Anyone have any data or anecdotal info on calories produced per acre comparing dairy to meat? For example keeping a dairy cow vs raising a beef steer. My hunch is that dairy wins, but that is just a guess.
efficiency between beef and dairy Energy efficiency of meat and dairy production
The energy efficiency of meat and dairy production is defined as the percentage of energy (caloric) inputs as feed effectively converted to animal
product. An efficiency of 25% would mean 25% of calories in animal feed inputs were effectively converted to animal product; the remaining 75%
would be lost during conversion.
John Daley Bendigo, Australia
The Enemy of progress is the hope of a perfect plan
Interesting question, Gray, and it looks like John has supplied an excellent technical answer. Is your question simply academic? Or are you looking to apply the information? In an academic sense, the data can stand on it's own. In a real world application, the answer is much more complex because so many factors affect the outcome. For example, is the animal grassfed or receiving hay and grain? What is the quality of the pasture? Milk production requires a lot of calories for both output and to keep the animal in good condition. That's why most dairy producers feed grain, and why most homesteaders do too. And, of course, producing milk requires producing young, so then there is the question of what to do with them and how they fit in to the overall answer to the question.
I raise dual-purpose goats, chosen specifically because the breed has both good milk production plus a good feed to muscle conversion ratio. For my homestead, this is important, as it gives us dual-purpose production. Young males who aren't sold become our meat candidates. In terms of production value, I consider milk, meat, young to sell, manure, hides, plus hours and hours of entertainment (better than paying for TV!)
Anyway, I didn't mean to overthink this for you, but it's the kind of question that makes one think and stimulates interesting discussion.

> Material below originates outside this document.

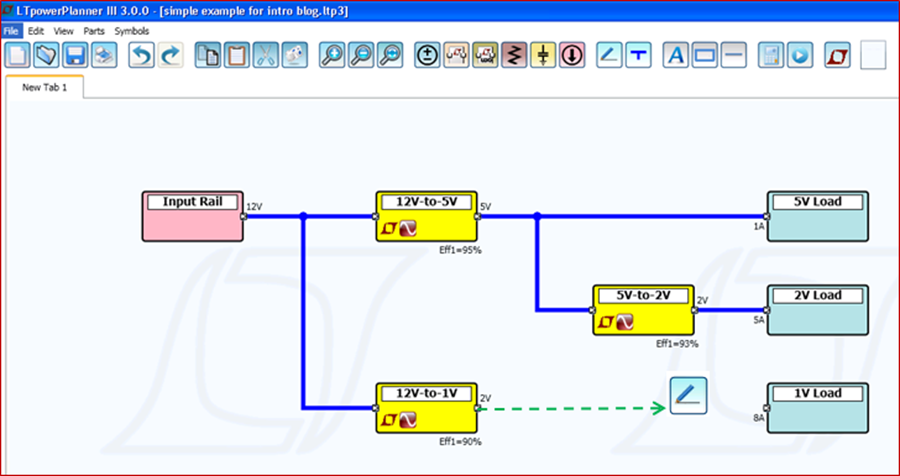
Task: Select the Cut scissors tool
Action: [x=265, y=54]

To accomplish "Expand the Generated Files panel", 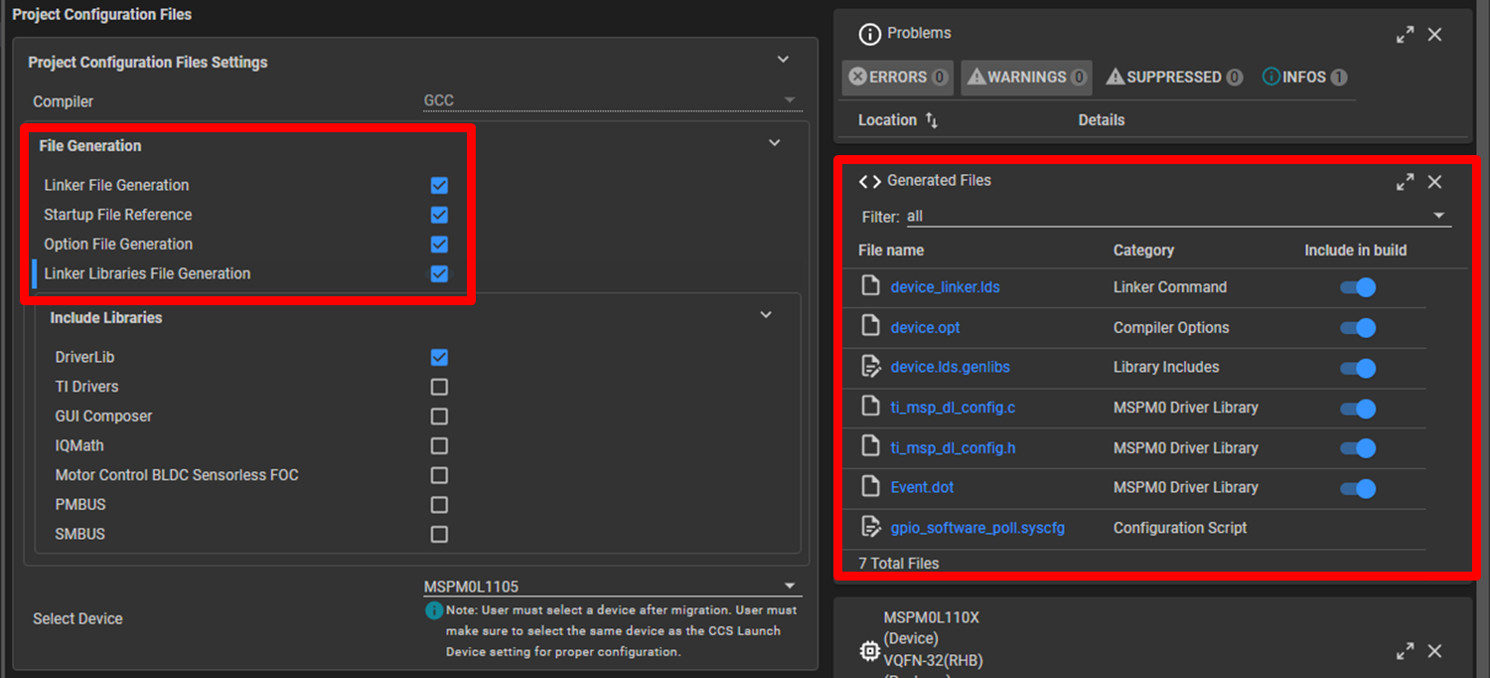I will [x=1405, y=182].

It's also going to depend on the time frame you are looking at. over the 10 year ish life time of a home dairy cow that you then eat it's going to be dairy as you still get the meat, but if you are only talking 3 or 4 years then I would actually think meat, as you still have to raise the dairy animal to maturity as well but won't have eaten it yet.
That's also probably assuming that the beef is slaughtered at 21-24 months. Earlier might give you a higher figure, as you're not converting as much feed into motion and manure. And if you grow a beast for 3-4 years or more, those percentages might drop below 1.

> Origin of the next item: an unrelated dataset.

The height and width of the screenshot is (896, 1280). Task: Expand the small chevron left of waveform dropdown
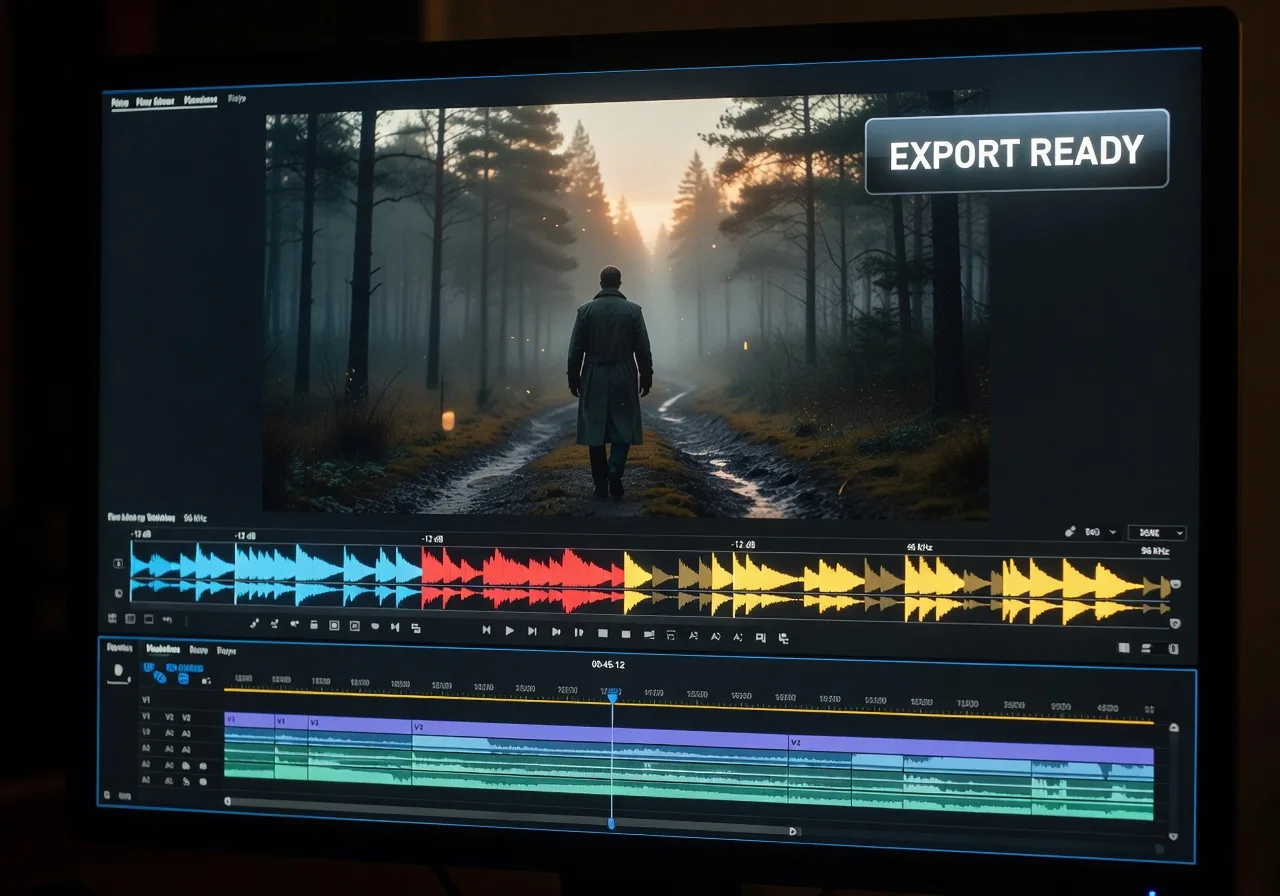(x=1113, y=533)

Leigh, feeding grain to dairy cattle is a minority phenomenon here in the world's highest exporter of milk. The farmers who have over-intensified beyond what their land will support in terms of pasture production have to supplement, but they tend to feed silage as their first choice. Mind you, a lot of that silage is maize and has ears in it, but it's not ripened grain. Then there are the ones who feed palm kernel expellate, which is the byproduct of the palm oil industry in the tropics. This is unpopular with a lot of the public (and the more enviromentally minded farmers) and on top of that it smells bad and probably isn't all that great for the animals. Grain definitely isn't...rumen acidosis is a thing.
Phil, I absolutely agree with you about grain. And it's great that New Zealanders don't feed it to their cattle. It is, unfortunately, standard practice for many farmers and homesteaders in the US. So to mention it is within the context of the OP's question.
I think we're all staying very relevant here, Leigh, and I'm glad you raised the issue of supplemental feed. The OP asked about efficiencies per acre, and my question amounts to this: Whose acre? If you are reliant on bought grain to make up for insufficient pasture, then the effective acreage required to support your livestock goes up. So do other inputs required to grow that grain, in most cases.
We could also consider what it might look like if you were to grow your own grain for feed...what sort of net gain (or loss) would you get with your climate, soil type, and methods if you grew grains instead of, or in rotation with, a permanent pasture? Not saying that it shouldn't ever be done, but I'm all for honest accounting as well as respecting the natural dietary requirements and health of the animal.
I'll note that every cattle beast I've raised has tried to get its snout into the chickens' grain, so I know how much they like it even though it's really not good for them. I still have a weakness for Doritos.